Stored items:
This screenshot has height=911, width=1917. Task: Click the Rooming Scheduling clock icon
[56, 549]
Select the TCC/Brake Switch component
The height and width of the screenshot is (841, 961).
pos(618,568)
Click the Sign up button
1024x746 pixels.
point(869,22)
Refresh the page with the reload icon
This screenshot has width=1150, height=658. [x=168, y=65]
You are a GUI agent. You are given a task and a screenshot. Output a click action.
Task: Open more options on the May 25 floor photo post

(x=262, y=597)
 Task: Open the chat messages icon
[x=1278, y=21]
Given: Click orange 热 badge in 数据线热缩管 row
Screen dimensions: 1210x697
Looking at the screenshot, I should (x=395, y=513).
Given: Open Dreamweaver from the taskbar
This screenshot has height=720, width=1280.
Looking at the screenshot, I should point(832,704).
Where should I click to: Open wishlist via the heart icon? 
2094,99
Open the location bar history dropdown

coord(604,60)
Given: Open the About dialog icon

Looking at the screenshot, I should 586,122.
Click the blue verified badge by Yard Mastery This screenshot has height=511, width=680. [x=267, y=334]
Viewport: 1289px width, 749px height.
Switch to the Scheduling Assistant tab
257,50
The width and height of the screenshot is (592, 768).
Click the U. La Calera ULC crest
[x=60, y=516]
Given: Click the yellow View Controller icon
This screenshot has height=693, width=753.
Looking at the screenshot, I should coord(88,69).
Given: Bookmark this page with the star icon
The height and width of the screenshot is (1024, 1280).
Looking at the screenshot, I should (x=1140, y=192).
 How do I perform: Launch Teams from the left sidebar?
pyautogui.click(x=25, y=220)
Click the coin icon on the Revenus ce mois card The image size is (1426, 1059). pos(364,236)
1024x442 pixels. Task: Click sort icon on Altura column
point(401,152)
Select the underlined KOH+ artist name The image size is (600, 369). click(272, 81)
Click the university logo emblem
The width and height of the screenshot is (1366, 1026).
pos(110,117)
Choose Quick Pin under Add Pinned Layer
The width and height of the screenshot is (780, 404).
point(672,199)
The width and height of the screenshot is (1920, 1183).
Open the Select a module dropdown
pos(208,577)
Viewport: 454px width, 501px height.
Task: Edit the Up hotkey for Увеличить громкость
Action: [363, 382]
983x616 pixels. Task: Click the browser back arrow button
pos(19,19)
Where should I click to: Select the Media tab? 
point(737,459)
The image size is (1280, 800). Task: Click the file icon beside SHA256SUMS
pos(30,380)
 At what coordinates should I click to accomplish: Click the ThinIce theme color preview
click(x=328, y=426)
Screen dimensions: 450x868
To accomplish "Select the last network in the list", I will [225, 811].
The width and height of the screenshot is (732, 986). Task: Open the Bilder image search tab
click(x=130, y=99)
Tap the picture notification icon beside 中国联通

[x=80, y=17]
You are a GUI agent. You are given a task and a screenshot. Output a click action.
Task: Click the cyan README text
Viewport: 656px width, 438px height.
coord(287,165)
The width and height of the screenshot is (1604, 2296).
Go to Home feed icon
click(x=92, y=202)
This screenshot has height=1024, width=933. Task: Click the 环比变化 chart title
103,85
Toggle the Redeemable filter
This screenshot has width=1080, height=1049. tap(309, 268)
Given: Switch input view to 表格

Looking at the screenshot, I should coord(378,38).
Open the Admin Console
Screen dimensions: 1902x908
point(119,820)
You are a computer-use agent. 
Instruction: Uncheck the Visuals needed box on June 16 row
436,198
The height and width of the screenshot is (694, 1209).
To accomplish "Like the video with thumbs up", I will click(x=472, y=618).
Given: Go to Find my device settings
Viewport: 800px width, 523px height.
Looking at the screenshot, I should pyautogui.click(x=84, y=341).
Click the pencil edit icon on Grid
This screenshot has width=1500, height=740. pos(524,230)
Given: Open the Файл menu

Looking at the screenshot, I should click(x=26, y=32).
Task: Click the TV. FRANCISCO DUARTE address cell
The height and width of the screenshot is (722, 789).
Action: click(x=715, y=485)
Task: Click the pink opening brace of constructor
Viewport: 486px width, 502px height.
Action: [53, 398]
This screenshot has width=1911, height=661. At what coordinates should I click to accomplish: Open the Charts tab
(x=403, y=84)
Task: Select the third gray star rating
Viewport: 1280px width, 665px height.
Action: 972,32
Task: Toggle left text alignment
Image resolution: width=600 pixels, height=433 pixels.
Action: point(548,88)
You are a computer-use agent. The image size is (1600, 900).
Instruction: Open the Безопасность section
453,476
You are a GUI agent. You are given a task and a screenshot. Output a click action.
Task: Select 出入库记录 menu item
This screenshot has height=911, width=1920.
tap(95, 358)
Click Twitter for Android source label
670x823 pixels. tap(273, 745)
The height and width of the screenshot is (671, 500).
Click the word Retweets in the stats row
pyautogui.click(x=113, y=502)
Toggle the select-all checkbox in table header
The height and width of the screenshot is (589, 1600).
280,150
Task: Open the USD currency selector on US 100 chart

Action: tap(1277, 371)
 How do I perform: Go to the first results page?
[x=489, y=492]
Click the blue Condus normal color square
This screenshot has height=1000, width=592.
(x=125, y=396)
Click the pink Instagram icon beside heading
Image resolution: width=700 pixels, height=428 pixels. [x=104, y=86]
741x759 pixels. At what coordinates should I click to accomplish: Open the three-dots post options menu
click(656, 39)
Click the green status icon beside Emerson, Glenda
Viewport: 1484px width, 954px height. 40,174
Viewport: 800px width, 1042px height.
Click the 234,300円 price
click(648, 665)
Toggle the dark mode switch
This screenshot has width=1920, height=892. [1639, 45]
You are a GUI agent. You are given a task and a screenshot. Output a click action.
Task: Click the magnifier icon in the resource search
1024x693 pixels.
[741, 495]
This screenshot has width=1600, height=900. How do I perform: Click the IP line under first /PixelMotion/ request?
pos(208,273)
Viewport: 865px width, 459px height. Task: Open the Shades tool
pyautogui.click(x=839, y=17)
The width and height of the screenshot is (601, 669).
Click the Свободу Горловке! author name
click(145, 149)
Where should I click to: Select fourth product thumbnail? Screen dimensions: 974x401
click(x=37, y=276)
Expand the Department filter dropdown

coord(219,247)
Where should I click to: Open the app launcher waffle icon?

**EXERCISE:**
Would you filter the records and copy each line that contains the word "badge"?

**YOUR SOLUTION:**
Given: Click orange 热 badge in 数据线热缩管 row
Click the blue verified badge by Yard Mastery This screenshot has height=511, width=680. [x=267, y=334]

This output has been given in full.